Another, more subtle approach, is to elicit an emotional response from the victim. I attended a wonderful presentation on social engineering as an attack vector during my CSSLP training. The attack was simple. During a snowstorm, attackers placed a flier on cars that were parked less than perfectly (“Malware infection that began with windshield fliers,” 2009). The fliers indicated that there was a picture of the horribly parked car on a web site, along with other cars that were parked in a similar fashion. Once the victim visited the web site, malware was downloaded onto the victim’s machine. The lesson here is that not all threats to online security are online; some threats start in the “real world”.


The best rule of thumb to protect your information is trust but validate. Trust that the reason for the information being disclosed is legitimate, but question why it’s being requested. Trust you didn’t make a mistake while typing in that web address, but verify anyway.
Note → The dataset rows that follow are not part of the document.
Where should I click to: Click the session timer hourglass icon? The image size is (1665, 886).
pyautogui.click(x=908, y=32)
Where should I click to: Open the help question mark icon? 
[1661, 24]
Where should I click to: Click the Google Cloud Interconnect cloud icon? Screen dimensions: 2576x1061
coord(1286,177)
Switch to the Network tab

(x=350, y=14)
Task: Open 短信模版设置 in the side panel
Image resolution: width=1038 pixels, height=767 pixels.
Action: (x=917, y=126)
Stay Safe and Happy Holidays!

References:
Elicitation Preloading. (2009, September 16).The Official Social Engineering Framework. Retrieved November 25, 2011, from http://www.social-engineer.org/framework/Elicitation_Preloading
Federal Bureau of Investigation. (2010, November 24). Tips to Avoid Being Scammed This Holiday Season. Retrieved November 25, 2011, from http://www.fbi.gov/news/pressrel/press-releases/escams_112410
Malware infection that began with windshield fliers. (2009, February 3).ISC Diary. Retrieved November 25, 2011, from http://isc.sans.edu/diary.html?storyid=5797
National White Collar Crime Center. (2011). 2010_ic3report.pdf. 2010 Internet Crime Report – Internet Crime Complaint Center. Retrieved November 25, 2011, from http://www.ic3.gov/media/annualreport/2010_ic3report.pdf
pretexting. (2010).Free Online Dictionary, Thesaurus and Encyclopedia. Retrieved from http://encyclopedia2.thefreedictionary.com/pretexting
Schneier, B. (2000). Secrets and Lies: Digital Security in a Networked World. New York, NY: John Wiley & Sons, Inc.